I was grateful to Unison and the British Association of Social Workers for the briefings they sent me in advance of the debate. I understand that the survey reported in the Unison briefing represents some challenges for the profession and its working environment. I will always be found looking to Government to provide more resources for vulnerable people. I would say on behalf of the Government—although I am sure the Minister can defend the Government perfectly well without me—that, according to the Library, since 2014-15 the money that has gone into children’s social work has gone up by 2% in real terms. We can always look for more, but I am glad that it is moving in the right direction.
I congratulate the hon. Gentleman on securing the debate. I had not intended to be here but I found myself with a little extra time, so I am glad to contribute. As he rightly said, many people do not come into contact with social workers, but I grew up with a mother who was a social worker in Muirhouse in Edinburgh—some may know it as the area on which the film “Trainspotting” was based—during the heroin explosion and HIV crisis in the ’80s. She went on to be a social work manager and lecture at university. So, I grew up with a great sense of social justice and the very difficult but ultimately rewarding job that social workers do. Does the hon. Gentleman agree that we should have a national day to recognise social workers—unless we already have one that I am not aware of?
I think for the people in this room, every day is national social worker day. I am sure we celebrate the work they do in our daily lives and in our jobs.
On that point, I do not think we have a social worker day, but, as patron of the Social Worker of the Year awards, I inform the hon. Member for Livingston (Hannah Bardell) that this coming Thursday there will be a reception on the Terrace for all the winners, and she is more than welcome to come along, meet them and pay her tribute in person.
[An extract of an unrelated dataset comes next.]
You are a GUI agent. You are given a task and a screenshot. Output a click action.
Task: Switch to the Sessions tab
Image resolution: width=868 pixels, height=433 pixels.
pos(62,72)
Unbeknown to us, national social worker day is later this week—what we have achieved in the debate already! Most of my remarks will be confined to children’s social work as it is the area that I know best. That is in no way to denigrate the extraordinary work that adult social workers do. Indeed, on Friday I was with some of the adult social workers in Essex, who were absolutely impressive in their determination to make things better for local people. They were full of new ideas—they have developed an interesting new programme to support newly qualified social workers, which had seen recruitment increase substantially—and I am pleased to know that vulnerable adults and elderly people in my constituency can rely on them.
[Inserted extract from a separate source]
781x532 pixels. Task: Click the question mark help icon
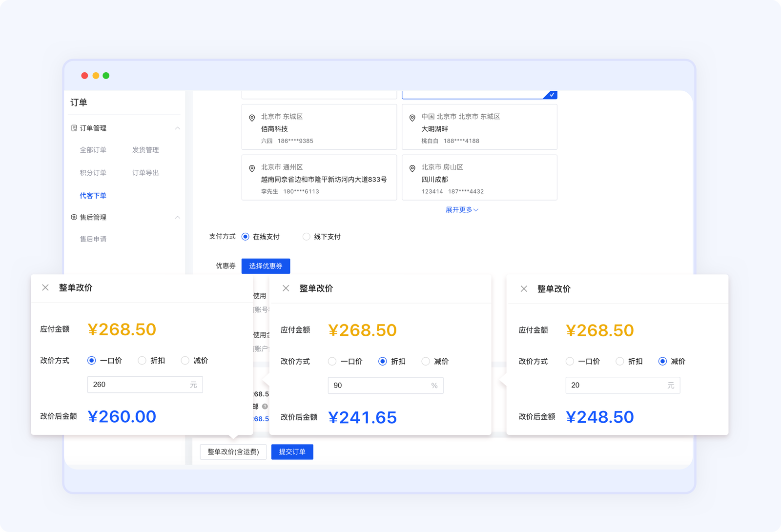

As I said, I came to this subject relatively recently in my career, and I did so by accident. I had started out working on education, and through good fortune and strange circumstances I ended up working for my hon. Friend the Member for East Worthing and Shoreham (Tim Loughton), who has graced us with his presence. That was back in 2008, and at that time social workers were in particularly difficult circumstances. Their public reputation had taken a hammering following the Victoria Climbié case and soon after I started that job the awful case of Peter Connelly—Baby P—broke in the newspapers. Very unfairly, for a while social workers alone took the blame for the mistakes made in those cases. It was symptomatic of a society and a news environment that did not understand child protection in the round and was searching for the easiest scapegoats.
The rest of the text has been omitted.